GNOME Bugzilla – Bug 355525
Orca skips HTML document content in flatreview mode
Last modified: 2012-04-08 17:07:33 UTC
Please describe the problem: When browsing web content with orca flatreview mode, some lines will be skipped by orca. Steps to reproduce: 1. Invoke orca. 2. Invoke firefox. 3. Open the file attached below. 4. Press 9 to read the web content line by line. Actual results: The line after the first seperator, "32 bugs found." was skipped, orca will not report this line. Expected results: Orca should report all the text lines in flatreview mode. Does this happen every time? Yes. Other information: This bug can be found with Mozilla/5.0 (X11; U; SunOS i86pc; en-US; rv:1.9a1) Gecko/20060911 Minefield/3.0a1 and orca1.0.0 on solaris nevada build 46.
Created attachment 72579 [details] test page
Created attachment 72581 [details] Test page
We've not started looking at Firefox 3 yet, but we'll definitely start looking at Firefox 3 builds very soon. Thanks for reporting this!
Add accessibility keyword. Apologies for spam.

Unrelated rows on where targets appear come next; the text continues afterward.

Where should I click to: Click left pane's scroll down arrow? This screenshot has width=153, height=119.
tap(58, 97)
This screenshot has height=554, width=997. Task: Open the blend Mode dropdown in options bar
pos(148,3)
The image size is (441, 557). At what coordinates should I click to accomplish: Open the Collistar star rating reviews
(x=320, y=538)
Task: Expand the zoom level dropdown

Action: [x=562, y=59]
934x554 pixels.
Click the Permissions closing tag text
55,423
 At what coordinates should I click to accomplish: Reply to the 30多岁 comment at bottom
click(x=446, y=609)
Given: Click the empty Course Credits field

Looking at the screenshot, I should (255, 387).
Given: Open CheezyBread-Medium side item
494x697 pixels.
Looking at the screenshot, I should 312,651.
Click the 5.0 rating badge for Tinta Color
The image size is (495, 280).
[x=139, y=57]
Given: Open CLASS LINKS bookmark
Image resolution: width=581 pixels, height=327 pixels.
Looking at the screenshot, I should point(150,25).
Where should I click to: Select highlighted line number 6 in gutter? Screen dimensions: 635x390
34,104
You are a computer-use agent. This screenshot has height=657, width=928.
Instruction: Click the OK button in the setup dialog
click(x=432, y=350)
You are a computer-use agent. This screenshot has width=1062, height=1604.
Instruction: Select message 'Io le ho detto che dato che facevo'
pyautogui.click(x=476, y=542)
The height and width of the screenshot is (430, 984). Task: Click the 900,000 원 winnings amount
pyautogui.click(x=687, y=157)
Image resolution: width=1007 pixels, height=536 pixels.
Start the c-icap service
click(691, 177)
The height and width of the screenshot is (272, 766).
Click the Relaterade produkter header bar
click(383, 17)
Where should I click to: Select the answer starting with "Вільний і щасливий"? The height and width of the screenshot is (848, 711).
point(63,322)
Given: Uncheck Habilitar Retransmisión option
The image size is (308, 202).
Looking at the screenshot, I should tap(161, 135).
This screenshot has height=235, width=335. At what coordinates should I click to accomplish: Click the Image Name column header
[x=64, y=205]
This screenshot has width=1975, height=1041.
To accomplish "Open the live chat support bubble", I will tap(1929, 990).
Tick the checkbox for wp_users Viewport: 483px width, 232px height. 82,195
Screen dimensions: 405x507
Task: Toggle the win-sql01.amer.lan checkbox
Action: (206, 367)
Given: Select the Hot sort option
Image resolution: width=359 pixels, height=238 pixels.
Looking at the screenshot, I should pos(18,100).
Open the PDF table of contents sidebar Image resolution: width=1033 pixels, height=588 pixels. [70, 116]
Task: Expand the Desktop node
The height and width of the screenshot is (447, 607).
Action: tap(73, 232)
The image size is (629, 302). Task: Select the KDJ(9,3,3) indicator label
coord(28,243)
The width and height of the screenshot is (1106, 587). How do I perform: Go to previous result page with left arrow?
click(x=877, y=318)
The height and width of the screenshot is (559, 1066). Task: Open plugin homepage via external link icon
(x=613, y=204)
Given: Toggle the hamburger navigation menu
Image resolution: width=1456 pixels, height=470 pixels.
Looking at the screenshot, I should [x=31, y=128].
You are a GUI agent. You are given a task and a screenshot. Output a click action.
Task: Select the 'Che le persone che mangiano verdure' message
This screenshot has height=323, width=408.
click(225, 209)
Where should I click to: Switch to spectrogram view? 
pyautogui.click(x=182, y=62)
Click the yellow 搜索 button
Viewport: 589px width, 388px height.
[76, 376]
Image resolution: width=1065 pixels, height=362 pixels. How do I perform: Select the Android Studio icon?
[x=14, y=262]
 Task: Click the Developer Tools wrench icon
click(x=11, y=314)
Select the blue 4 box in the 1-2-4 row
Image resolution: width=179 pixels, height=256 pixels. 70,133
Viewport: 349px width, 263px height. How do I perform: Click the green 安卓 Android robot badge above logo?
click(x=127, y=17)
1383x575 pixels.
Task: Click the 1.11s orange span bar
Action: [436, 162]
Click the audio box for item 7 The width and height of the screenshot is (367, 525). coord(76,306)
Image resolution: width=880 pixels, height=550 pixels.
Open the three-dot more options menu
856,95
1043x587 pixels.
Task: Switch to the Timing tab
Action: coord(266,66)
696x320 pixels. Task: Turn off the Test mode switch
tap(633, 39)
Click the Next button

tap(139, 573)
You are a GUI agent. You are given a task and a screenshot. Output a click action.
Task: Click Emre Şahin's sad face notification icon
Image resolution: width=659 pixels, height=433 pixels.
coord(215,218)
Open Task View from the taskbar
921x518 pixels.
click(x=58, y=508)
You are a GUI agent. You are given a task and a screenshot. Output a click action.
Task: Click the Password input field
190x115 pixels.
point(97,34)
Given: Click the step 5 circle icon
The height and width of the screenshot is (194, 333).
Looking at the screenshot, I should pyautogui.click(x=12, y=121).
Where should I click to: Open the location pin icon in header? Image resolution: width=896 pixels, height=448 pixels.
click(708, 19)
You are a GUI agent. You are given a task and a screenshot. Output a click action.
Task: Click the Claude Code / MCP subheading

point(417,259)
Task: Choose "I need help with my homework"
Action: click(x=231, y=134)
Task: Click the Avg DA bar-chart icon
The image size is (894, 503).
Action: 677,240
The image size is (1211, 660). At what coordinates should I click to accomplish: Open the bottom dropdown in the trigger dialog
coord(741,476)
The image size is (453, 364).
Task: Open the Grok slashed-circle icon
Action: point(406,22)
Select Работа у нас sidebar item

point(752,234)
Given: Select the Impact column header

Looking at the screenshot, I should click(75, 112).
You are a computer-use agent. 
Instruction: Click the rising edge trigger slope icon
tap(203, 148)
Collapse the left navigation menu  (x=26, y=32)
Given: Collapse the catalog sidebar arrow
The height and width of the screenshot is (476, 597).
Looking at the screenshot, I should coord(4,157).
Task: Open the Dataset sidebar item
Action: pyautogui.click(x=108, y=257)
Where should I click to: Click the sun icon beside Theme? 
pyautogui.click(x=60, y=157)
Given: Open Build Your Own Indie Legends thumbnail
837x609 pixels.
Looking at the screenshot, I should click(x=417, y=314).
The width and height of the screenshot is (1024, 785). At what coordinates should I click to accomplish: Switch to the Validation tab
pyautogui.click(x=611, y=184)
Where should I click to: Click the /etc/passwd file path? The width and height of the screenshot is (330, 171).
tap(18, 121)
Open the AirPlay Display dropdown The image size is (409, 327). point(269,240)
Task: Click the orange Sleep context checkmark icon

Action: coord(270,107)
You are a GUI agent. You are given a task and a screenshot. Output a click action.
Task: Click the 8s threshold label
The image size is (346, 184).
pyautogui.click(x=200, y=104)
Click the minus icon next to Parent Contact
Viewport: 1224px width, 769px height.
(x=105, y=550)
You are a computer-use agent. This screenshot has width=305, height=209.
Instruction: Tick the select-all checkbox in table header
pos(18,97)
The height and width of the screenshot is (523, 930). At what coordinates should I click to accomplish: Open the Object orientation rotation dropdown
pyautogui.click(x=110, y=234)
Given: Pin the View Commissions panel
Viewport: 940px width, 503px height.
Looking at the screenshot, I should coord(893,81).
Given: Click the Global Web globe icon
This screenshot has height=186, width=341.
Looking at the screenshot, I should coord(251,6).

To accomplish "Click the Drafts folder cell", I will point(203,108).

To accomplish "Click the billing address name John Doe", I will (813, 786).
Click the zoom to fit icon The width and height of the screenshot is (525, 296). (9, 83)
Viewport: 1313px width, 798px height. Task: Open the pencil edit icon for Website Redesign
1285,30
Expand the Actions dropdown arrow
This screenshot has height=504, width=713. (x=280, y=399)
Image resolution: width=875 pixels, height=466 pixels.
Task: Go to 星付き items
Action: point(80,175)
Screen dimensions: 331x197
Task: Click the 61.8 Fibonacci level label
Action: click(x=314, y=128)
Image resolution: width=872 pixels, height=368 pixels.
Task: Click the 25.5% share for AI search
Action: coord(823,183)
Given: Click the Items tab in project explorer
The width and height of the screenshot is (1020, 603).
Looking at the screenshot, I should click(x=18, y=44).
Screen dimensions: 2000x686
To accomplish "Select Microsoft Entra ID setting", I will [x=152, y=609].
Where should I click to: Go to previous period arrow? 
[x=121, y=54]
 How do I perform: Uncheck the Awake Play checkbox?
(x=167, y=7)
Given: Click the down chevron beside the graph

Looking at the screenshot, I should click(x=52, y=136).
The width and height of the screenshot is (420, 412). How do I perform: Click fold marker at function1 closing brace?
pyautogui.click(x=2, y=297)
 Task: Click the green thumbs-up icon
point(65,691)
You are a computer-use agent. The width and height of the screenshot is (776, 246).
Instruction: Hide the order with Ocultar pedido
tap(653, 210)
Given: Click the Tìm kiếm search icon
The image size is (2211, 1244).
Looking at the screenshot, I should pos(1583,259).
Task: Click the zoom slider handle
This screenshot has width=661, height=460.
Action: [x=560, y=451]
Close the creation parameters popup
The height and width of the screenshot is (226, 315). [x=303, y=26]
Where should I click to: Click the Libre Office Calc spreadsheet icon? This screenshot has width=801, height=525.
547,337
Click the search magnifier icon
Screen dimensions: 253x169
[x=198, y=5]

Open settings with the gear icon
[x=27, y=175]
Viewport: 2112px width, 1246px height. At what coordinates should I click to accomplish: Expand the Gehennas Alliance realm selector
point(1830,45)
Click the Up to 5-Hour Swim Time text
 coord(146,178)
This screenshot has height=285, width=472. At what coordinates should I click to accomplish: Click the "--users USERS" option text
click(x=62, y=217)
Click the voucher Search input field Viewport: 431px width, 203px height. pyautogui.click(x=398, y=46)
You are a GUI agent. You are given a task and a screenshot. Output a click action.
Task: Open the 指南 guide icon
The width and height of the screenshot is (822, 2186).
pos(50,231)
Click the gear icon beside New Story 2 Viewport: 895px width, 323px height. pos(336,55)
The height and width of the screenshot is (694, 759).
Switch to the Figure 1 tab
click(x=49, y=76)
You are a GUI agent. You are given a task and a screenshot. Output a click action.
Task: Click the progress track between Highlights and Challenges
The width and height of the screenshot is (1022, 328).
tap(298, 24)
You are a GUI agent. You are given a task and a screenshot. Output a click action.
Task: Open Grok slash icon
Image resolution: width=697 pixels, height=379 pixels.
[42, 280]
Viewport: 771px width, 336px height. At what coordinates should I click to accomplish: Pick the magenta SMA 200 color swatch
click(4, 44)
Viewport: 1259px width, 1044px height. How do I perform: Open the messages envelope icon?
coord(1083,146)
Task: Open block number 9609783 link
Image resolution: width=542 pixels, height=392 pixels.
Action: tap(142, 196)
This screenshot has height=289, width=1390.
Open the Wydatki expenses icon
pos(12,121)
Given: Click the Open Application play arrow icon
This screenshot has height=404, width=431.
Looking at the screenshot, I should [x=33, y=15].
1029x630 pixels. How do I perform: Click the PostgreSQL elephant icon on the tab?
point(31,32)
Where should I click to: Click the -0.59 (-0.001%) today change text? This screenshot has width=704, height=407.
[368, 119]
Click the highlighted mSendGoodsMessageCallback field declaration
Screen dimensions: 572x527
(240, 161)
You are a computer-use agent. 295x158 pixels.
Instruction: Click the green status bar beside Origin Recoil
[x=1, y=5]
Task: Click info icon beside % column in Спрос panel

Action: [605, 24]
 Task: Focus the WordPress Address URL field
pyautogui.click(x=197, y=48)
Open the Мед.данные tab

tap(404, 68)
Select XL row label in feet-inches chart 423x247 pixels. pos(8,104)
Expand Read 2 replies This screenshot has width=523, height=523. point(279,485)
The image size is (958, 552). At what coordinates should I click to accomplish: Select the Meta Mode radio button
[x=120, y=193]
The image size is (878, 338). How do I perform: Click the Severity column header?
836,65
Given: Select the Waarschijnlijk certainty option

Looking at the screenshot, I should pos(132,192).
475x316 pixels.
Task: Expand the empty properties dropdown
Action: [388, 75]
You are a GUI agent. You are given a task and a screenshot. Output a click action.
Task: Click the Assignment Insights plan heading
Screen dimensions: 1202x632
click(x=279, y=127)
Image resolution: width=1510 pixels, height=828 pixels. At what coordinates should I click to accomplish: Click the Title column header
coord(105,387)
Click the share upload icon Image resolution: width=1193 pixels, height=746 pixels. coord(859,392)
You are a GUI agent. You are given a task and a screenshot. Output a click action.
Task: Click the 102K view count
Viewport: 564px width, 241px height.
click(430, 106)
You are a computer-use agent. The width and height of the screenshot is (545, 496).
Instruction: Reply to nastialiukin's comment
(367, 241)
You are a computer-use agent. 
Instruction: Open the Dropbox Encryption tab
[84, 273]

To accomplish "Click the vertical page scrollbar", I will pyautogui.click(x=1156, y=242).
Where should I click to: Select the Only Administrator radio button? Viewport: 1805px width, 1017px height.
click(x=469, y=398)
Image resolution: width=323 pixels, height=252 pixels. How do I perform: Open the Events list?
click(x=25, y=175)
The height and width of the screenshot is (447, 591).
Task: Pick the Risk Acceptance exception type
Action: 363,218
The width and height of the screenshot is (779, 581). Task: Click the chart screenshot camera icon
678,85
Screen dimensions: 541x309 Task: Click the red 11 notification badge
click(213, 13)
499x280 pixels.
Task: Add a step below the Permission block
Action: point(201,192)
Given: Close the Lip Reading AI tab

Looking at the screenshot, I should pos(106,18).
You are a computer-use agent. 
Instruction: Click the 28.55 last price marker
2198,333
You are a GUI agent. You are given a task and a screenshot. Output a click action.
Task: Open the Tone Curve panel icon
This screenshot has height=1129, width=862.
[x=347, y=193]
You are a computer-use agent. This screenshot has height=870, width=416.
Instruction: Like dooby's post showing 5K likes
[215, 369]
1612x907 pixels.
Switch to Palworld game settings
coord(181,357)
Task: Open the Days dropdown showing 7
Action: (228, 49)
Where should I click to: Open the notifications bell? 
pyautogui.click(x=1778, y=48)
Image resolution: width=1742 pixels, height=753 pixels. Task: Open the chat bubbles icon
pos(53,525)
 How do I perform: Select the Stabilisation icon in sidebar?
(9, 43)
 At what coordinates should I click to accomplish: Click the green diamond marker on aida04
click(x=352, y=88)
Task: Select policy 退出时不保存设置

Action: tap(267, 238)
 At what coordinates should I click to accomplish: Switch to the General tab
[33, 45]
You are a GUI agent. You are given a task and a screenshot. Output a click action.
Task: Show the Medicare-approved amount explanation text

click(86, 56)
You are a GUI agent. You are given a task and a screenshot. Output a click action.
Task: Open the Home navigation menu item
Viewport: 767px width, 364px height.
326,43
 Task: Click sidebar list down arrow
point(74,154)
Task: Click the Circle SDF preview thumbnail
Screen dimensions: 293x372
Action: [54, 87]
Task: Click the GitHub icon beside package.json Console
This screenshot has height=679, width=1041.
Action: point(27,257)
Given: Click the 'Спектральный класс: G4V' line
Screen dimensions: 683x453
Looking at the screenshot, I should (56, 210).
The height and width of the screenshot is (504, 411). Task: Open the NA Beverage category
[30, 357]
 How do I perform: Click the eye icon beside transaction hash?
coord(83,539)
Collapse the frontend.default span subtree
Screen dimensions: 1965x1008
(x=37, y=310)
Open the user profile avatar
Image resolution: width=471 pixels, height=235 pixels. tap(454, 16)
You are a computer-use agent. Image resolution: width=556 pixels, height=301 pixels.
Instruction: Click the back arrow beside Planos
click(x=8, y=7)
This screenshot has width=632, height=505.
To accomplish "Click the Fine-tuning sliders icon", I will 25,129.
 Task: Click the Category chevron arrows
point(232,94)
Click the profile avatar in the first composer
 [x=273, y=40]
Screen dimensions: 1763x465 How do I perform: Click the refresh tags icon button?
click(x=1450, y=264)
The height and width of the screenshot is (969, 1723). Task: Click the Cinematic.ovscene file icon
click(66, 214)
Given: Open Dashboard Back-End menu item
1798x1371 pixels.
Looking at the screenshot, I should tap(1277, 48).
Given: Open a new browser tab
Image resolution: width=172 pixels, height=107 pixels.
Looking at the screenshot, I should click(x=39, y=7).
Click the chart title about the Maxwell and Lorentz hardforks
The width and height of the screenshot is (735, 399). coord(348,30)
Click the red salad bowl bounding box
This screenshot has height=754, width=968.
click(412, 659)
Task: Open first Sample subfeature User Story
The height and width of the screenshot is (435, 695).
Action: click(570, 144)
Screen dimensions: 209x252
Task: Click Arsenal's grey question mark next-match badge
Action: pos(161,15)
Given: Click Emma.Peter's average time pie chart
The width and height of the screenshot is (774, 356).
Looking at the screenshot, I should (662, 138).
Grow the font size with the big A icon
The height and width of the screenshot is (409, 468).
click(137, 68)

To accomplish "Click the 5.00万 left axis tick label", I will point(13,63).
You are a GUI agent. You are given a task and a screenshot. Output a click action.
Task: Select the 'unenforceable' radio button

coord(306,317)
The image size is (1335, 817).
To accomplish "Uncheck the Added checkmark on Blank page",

Hi Tim: When running at-poke, I cannot seem to find the "32 bugs found" line in the hierarchy. Can you see if you can find it in there? If not, this seems like a Minefield bug. Will
Actually, I'm now convinced this is a Minefield bug. Looks like it doesn't like HTML where paragraphs aren't marked by paragraph tags. For example, take the following snippet and try to find Waldo in at-poke: <p>Here is a line.</p> Where is Waldo? <p>Here is another.</p>
This is an AT-SPI implementation bug in Minefield: https://bugzilla.mozilla.org/show_bug.cgi?id=357204
Unblocking this - the Firefox guys showed me where Waldo hides - he's hiding as text on the document frame.
Created attachment 75135 [details] [review] Patch to honor accessible text on non-leaf nodes and to also handle unicode embedded object characters Fixes the "32 bugs found" problem, but I still need to work on the other test case - flat review is missing some of its text (e.g., "Text Formats", "This sentence is bold", etc.).
Created attachment 75217 [details] [review] Patch to refactor flat review to give it knowledge of script and to also allow scripts to more easily extend/override the implementation
I dug into this quite a bit deeper today. I think Gecko is giving us bad information for text.getTextAtOffset(offset, atspi.Accessibility.TEXT_BOUNDARY_LINE_START).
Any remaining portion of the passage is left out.